Fake Chrome App is Being Used as Part of a Cyberattack Campaign

According to researchers at cybersecurity company Pradeo, a new Android malware has been discovered that imitates the Google Chrome software and has already infected hundreds of thousands of smartphones. The hazard has been labeled a “Smishing Trojan” by the researchers. 

 

According to the researchers, the false Google Chrome app is part of a smartphone attack campaign that uses phishing to steal your credit card information. By downloading the fake software, the device becomes a part of the attack campaign as well. 

“The malware uses victims’ devices as a vector to send thousands of phishing SMS. We evaluate that the speed at which it is spreading has enabled it to already target hundreds of thousands of people in the last weeks. ”, said the researchers in their ‘Security Alert’ post on their website. 

The assault begins with a simple “smishing” gambit, according to Pradeo researchers: targets receive an SMS text telling them to pay “custom fees” to open a package delivery. If they fall for it and press, a message appears informing them that the Chrome app needs to be updated. If they accept the order, they’ll be directed to a malicious website that hosts the phony app. It is, in reality, ransomware that is downloaded into their phones. 

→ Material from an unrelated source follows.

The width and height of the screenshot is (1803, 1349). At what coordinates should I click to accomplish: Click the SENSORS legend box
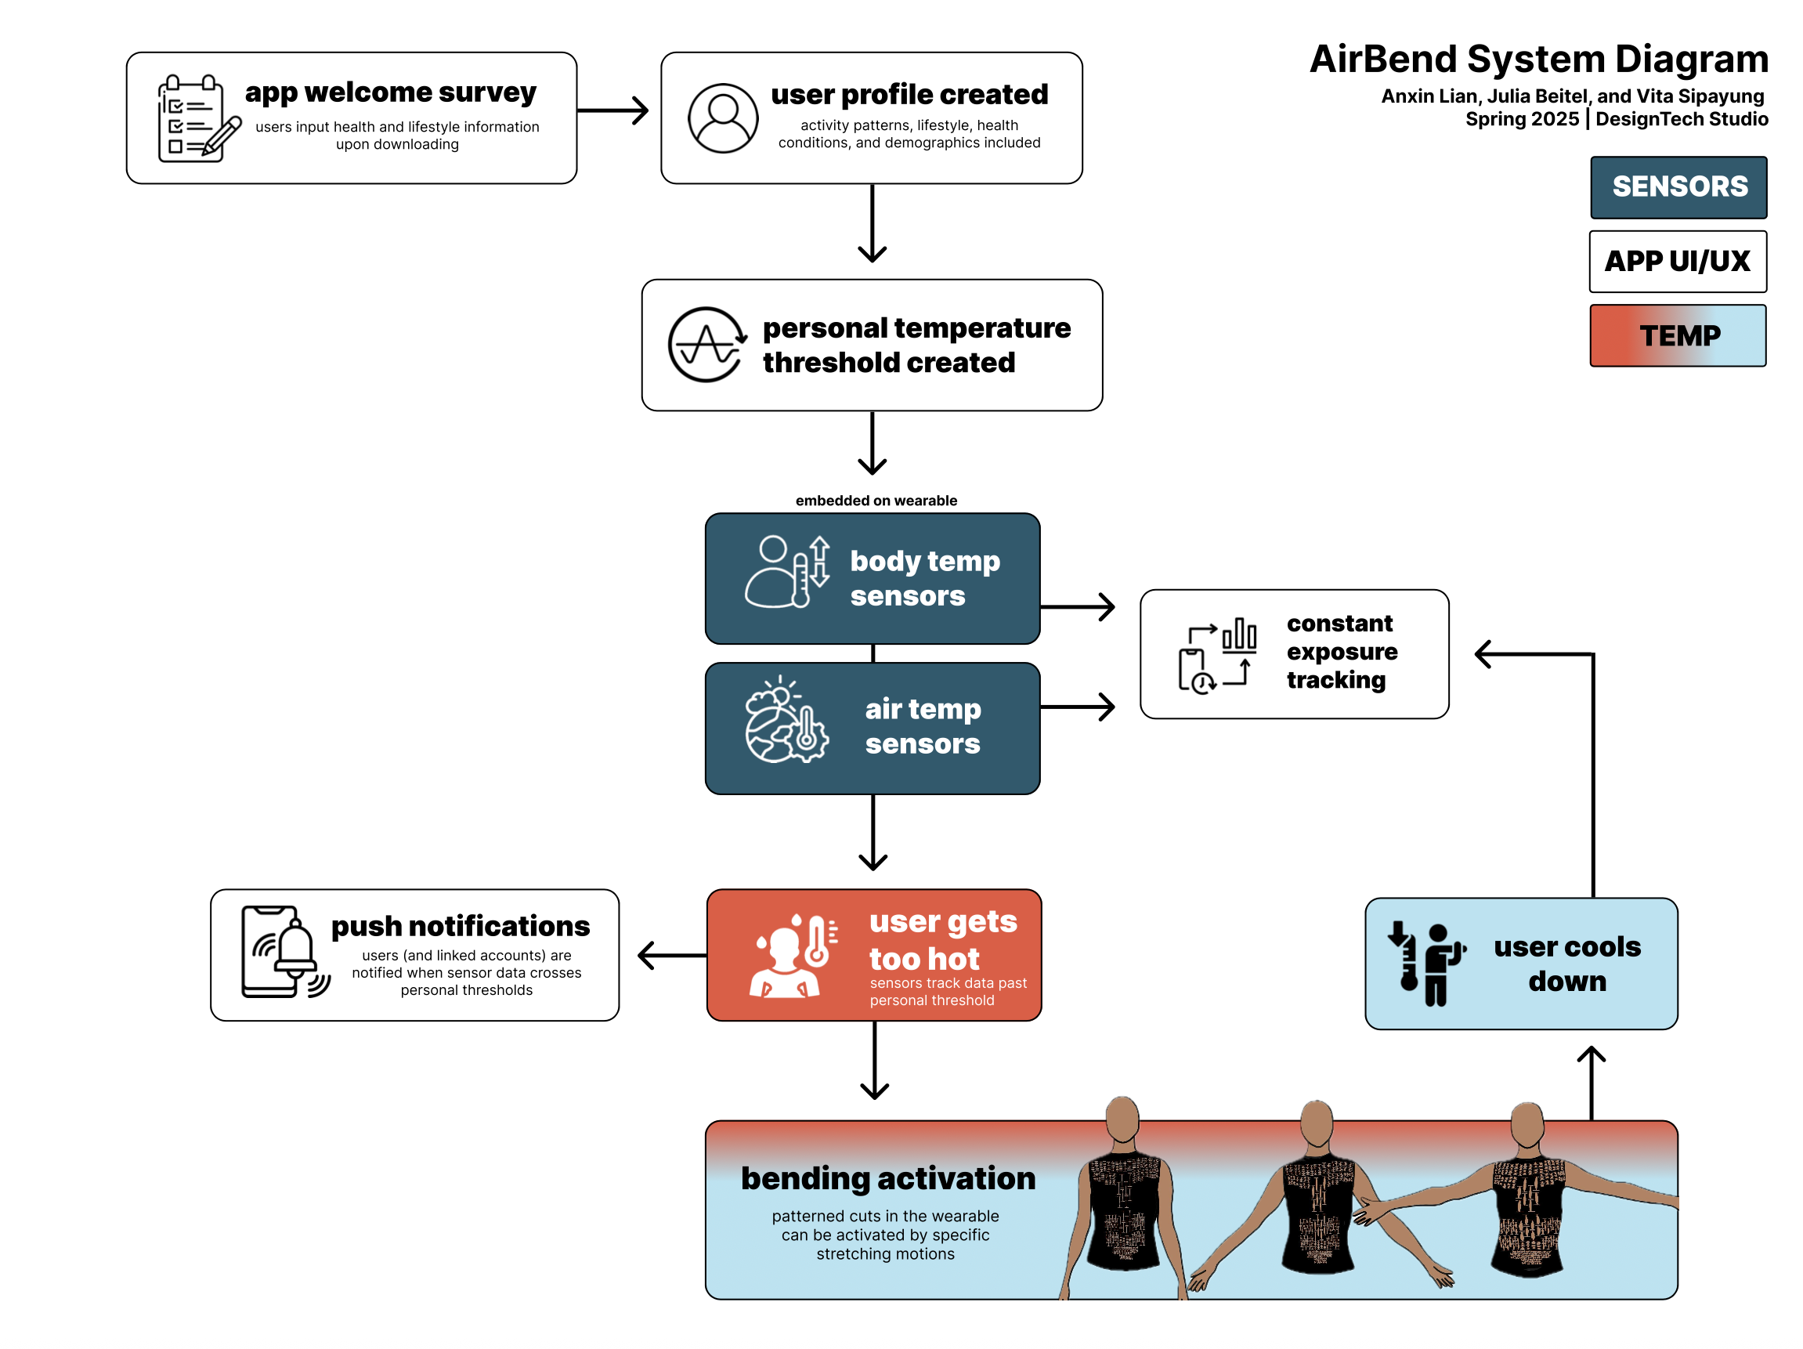1678,186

After the ostensible “update,” victims are directed to a phishing list, which completes the social engineering: According to the study, they are asked to pay a small sum (usually $1 or $2) in a less-is-more strategy, which is of course just a front to collect credit card information.

“Attackers know that we’re accustomed to receiving alerts of all types on our smartphones and tablets,” Hank Schless, senior manager of security solutions at Lookout said. “They take advantage of that familiarity to get mobile users to download malicious apps that are masked as legitimate ones.” 

The campaign is especially risky, according to Pradeo researchers, because it combines an effective phishing tactic, dissemination malware, and multiple security-solution bypasses. “The attack could be the work of a regular level but very ingenuous cybercriminal,” Pradeo’s Roxane Suau said. “All the techniques (code concealment, smishing, data theft, repackaging…) used separately are not advanced, but combined they create a campaign that is hard to detect, that spreads fast and tricks many users.”